Richard, yup, about right. the compressor is the only component that pressurizes the system but there will be static pressure (when it’s charged) with the system off. If you hook up a gauge manifold to the high and low sides when it’s off there should be equal pressure on both sides. The thermal expansion valve can cause issues if it sticks open or closed but the symptoms of that will show on a gauge manifold. Modern cars have a pressure switch that will prevent the compressor from operating without pressure in the system but if put a 20oz can of pressurized refrigerant into it and the system isn’t leaking there should be enough pressure for it to activate the switch.
If there is no pressure it’s leaking. Next step is to diagnose where it’s leaking from.
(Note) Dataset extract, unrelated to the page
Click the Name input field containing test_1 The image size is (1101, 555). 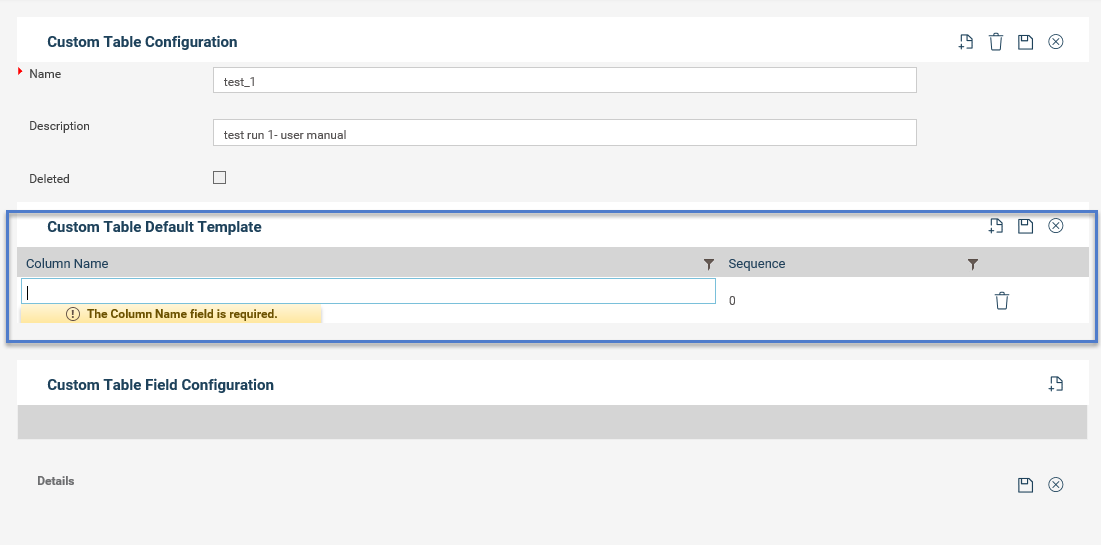point(565,81)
The car I was just working on had a completely sealed and pressurized system but the a/c didn’t work because the compressor had failed internally. It was pretty obvious with the gauge manifold… The can gauge showed nothing useful… The can gauge actually would drop to zero so it looked like it was leaking out - not at all what was happening. So if you’re sure you have no pressure after squirting in that can it’s time to figure out where it’s leaking. You’d need to get the tools though.
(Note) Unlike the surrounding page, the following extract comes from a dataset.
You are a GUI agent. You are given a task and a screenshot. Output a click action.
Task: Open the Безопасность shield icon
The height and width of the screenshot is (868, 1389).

I see you’re in the Chicago area so you have the winter salt to deal with… Might have a rotted condenser… Or really anything else. I hope it’s not the evaporator core.

~Mike

Hello.
Thanks.
Yes, I, also, hope it’s not the evaporator core. Rusted evaporator is my fear, too.
I am assuming no leak nor assortment of leaks can be so great as to cause imeediate zero pressure reading (unless, say, massive (collision) puncture of the condensor or a broken line. (I would expect bleed-down). So, I’ll replace the compressor, the gasket and “O” rings on the piping that attaches to it and, see what is the result.
Thanks.
Regards,
Richard Cielec
Greater Chicago Metro, U.S.A.

Well like I said, those can gauges are pretty much useless so zero pressure on that thing may be meaningless… Hard to say. If it is leaking it wouldn’t neccessarily take much time to get to zero. Even schrader valves can leak.

Compressors are expensive though. Might be worth having an a/c specialist diagnose the problem before spending a few hundred on a compressor if you don’t wanna invest in the gauge manifold and vacuum pump. If you get an a/c guy to tell you what needs replacing then you can save the $$ and do the parts hanging yourself.
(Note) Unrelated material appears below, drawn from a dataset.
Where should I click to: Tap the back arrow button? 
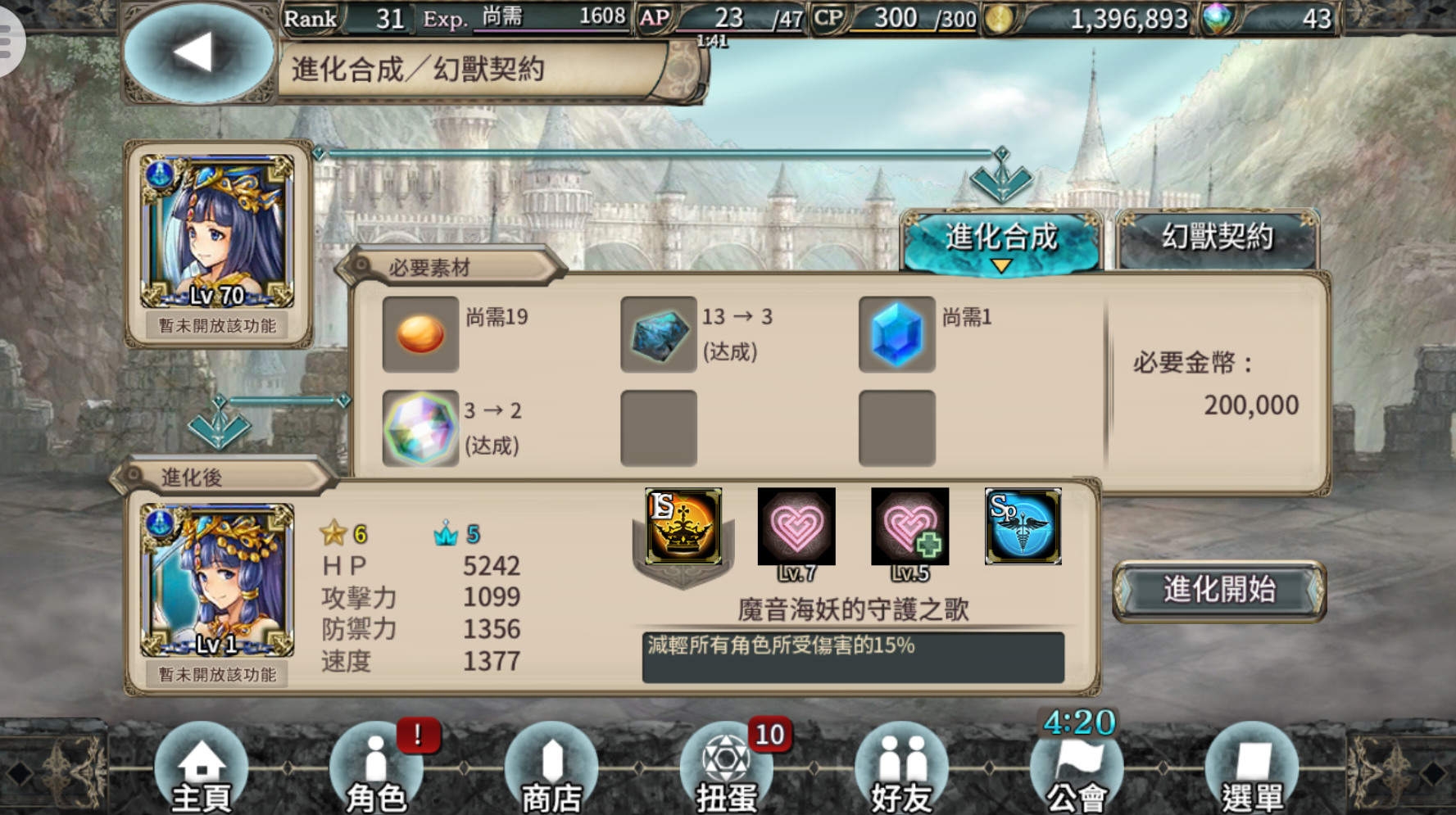[197, 53]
Also if you’re not aware there is r134a in a can with a glowing dye in it. You install it and then use a black-light flash light to find the leak. Not super expensive and may help you find it.

BTW you should always replace the receiver/drier if you open the system.

Good luck. Fingers crossed your evap core is okay
~Mike

As I suggested earlier, save yourself aggro & $$$$$$’s go to a Specialist!